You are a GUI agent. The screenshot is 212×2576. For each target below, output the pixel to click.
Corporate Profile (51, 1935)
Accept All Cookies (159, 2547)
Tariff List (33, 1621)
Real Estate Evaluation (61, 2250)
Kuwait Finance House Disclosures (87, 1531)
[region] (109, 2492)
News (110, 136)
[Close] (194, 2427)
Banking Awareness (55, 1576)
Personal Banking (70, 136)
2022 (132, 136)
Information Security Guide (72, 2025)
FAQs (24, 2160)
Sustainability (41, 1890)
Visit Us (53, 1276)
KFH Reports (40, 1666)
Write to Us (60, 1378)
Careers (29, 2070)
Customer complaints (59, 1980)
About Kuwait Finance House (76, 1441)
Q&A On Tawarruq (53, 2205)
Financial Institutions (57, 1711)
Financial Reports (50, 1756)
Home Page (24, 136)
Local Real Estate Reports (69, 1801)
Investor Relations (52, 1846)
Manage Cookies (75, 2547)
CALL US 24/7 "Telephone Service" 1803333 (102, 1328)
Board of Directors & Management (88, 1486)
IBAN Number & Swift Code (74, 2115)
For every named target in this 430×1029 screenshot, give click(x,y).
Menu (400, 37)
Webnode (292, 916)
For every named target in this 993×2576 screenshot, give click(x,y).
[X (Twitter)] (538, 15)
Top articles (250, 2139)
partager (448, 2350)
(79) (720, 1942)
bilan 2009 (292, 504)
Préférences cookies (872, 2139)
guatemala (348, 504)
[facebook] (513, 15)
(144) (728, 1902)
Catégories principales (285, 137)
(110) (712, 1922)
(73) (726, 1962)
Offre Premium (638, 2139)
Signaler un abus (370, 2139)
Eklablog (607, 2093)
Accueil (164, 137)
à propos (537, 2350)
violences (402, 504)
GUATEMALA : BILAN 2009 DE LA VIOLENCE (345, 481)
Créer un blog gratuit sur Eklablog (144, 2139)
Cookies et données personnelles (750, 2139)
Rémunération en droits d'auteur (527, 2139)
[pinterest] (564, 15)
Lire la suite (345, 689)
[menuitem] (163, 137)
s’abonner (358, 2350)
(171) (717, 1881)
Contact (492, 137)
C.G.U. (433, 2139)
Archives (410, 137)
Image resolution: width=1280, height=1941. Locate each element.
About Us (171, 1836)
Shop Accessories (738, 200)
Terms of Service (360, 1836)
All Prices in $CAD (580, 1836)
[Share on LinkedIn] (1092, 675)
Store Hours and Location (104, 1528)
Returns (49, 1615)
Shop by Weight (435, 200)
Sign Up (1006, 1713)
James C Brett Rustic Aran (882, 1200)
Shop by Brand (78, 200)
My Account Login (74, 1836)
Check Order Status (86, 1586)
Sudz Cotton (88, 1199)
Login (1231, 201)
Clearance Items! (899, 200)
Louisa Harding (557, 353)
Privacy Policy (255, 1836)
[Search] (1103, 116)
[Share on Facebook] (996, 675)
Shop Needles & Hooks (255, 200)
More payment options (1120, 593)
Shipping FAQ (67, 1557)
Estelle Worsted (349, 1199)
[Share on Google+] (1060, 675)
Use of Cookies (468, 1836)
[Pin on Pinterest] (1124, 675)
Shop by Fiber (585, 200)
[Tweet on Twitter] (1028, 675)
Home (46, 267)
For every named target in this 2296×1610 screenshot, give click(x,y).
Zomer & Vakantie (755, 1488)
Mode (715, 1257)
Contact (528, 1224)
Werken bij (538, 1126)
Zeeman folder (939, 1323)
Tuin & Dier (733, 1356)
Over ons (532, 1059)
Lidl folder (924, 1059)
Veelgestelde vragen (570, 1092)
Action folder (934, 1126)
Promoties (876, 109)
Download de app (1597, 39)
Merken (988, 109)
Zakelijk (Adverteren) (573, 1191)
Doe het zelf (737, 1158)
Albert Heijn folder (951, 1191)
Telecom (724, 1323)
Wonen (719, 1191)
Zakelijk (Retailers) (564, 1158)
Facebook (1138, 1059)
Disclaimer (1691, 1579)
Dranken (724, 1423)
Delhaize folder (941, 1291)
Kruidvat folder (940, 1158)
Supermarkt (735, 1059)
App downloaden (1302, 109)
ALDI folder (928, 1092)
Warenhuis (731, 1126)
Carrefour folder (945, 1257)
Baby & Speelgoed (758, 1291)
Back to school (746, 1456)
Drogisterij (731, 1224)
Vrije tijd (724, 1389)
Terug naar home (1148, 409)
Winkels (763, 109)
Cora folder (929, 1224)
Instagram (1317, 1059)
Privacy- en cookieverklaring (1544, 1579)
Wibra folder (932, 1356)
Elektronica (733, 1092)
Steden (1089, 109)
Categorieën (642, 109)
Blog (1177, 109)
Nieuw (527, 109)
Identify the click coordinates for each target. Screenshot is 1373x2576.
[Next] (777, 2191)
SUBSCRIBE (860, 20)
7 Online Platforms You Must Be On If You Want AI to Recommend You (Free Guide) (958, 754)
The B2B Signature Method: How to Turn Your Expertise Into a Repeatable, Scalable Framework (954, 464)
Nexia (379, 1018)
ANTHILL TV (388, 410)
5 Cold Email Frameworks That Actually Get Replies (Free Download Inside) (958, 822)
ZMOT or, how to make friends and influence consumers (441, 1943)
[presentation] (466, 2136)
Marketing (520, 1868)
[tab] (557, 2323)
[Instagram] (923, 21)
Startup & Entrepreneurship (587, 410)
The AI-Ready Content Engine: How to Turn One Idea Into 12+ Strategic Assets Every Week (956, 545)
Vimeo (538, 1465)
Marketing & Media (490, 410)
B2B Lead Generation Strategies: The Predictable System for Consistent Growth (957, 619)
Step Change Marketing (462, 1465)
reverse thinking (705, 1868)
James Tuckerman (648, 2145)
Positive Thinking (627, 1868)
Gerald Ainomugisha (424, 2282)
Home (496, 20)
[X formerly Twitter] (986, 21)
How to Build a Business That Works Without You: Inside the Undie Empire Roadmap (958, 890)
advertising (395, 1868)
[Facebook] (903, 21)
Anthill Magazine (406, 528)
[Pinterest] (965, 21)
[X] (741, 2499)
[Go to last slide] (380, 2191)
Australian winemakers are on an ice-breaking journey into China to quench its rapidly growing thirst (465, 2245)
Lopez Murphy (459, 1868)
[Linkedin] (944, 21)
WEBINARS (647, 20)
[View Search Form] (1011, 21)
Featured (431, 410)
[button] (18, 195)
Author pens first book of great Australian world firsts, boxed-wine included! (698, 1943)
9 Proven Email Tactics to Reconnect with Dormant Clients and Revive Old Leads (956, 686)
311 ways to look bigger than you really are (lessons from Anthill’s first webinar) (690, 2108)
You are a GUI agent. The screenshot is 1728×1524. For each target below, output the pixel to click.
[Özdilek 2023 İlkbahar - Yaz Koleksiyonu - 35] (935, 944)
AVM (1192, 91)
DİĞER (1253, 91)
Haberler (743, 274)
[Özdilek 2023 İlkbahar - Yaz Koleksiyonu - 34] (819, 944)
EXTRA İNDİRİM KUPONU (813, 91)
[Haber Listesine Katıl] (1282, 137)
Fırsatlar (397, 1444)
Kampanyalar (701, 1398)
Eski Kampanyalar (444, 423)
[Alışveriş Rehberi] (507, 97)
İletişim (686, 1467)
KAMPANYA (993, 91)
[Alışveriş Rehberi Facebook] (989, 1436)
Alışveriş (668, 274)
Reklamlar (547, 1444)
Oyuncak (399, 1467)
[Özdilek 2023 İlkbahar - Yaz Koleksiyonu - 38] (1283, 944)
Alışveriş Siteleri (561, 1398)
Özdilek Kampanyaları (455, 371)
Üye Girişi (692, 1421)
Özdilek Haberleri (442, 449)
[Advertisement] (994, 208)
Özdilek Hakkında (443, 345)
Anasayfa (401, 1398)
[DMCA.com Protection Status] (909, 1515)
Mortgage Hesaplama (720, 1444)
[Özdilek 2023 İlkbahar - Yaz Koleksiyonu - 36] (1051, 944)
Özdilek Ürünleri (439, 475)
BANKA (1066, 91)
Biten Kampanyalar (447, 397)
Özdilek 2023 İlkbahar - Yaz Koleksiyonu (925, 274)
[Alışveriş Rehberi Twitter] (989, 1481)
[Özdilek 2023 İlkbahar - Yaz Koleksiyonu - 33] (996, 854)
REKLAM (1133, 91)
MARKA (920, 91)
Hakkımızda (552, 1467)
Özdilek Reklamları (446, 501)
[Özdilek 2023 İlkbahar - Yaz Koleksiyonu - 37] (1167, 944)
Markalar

********************

**PROBLEM DETAILS:** Among the lines above, repeat exactly those from the line with "James Tuckerman (648, 2145)" to the line with "WEBINARS (647, 20)", counting both ends.

**RESULT BELOW:**
James Tuckerman (648, 2145)
Positive Thinking (627, 1868)
Gerald Ainomugisha (424, 2282)
Home (496, 20)
[X formerly Twitter] (986, 21)
How to Build a Business That Works Without You: Inside the Undie Empire Roadmap (958, 890)
advertising (395, 1868)
[Facebook] (903, 21)
Anthill Magazine (406, 528)
[Pinterest] (965, 21)
[X] (741, 2499)
[Go to last slide] (380, 2191)
Australian winemakers are on an ice-breaking journey into China to quench its rapidly growing thirst (465, 2245)
Lopez Murphy (459, 1868)
[Linkedin] (944, 21)
WEBINARS (647, 20)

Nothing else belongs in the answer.